Ese día fuimos a Freudenstadt, estaba nublado y hacía fresco. Queríamos hacer una rutilla, pero ibamos en pantalones cortos y nos habíamos dejado en el apartamento los pantalones largos y los chubasqueros …
Aparcamos en un parking en la Marktplatz y preguntamos por la ruta que queríamos hacer en la oficina de información y turismo. Nos atendió una chica que nos indicó la ruta, nos dio un papelillo en el que venían explicados los tramos de la ruta y nos miró el tiempo que iba a hacer durante la mañana para ver si iba llover o no. Al ver que no iba a llover, nos animamos a hacer la ruta.
Sacamos el coche del parking y aparcamos en una de las calles que hay nada más entrar a Freudenstadt, en las que es gratuito el aparcamiento.
La ruta era circular, 25 kilómetros en total, 11 de ida hasta Kniebis y 14 de vuelta por otro sitio.
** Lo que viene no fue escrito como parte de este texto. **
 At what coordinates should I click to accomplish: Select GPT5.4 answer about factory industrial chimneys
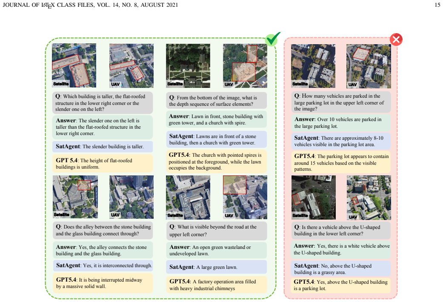point(217,285)
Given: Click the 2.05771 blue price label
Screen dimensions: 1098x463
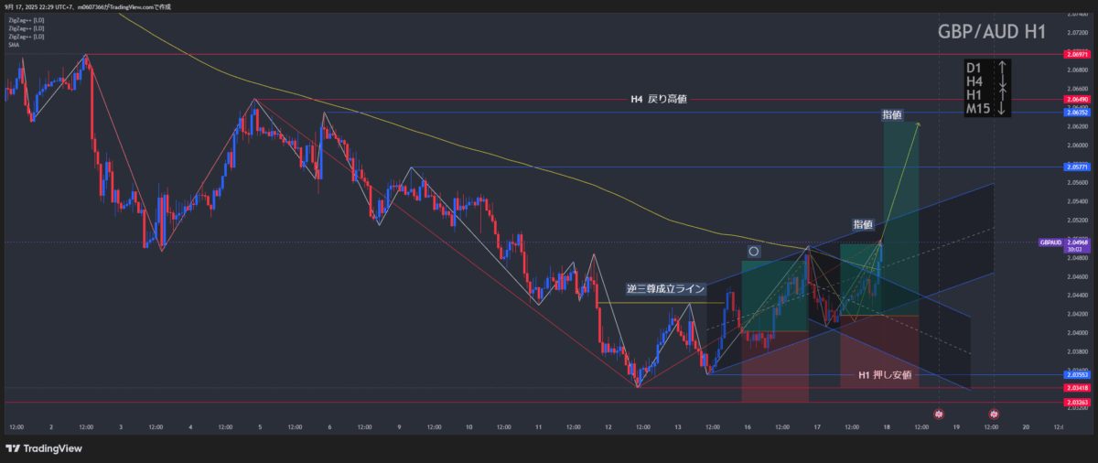Looking at the screenshot, I should pos(1077,167).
La vuelta, es posible hacerla en autobús, que es gratuito con una tarjeta que te dan por estar alojado en la zona (nos la dio el propietario del apartamento el primer día y todavía no la habíamos usado …).

Hacemos la ruta hasta Kniebis, muy bien indicada, bonita, atravesando pura selva negra (había zonas en las que sólo íbamos por un senderillo rodeados de árboles y arbustos altísimos sin poder ver casi más allá).
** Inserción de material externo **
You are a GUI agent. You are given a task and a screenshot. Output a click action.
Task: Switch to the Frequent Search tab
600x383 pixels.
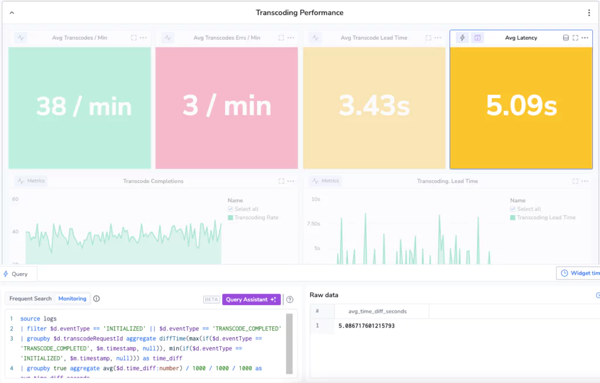pos(30,299)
Buscamos en Kniebis la parada de autobús y traduciendo un cartel que había en una de ellas, descubrimos que estaban canceladas dos paradas de autobús en el pueblo, por fiesta popular que hacían en el centro. Seguimos traduciendo y dedujimos que sólo paraba el autobús en la primera y en la última parada del pueblo. Encontramos la última parada y después de un rato en el que hubo un par de autobuses que tenían que pasar y no pasaron, pasó el nuestro. Llegamos a Freudenstadt y nos fuimos al apartamento.
Yendo dirección al apartamento, paramos en Oberkirch a preguntar por el alquiler de unas bicis para el día siguiente. Llegamos a casa, duchita y salimos a cenar a un festival que habían organizado en el pueblo, con una carpa en una placita muy chula y rodeado de puestecillos de los restaurantes de la zona, con bancos/mesas en el centro. Nos encontramos con los propietarios del apartamento, que nos indicaron cómo iba el asunto, elegimos dos platos y dos cervezas y cenamos allí. Luego, nos fuimos a dormir porque estabamos muy cansados.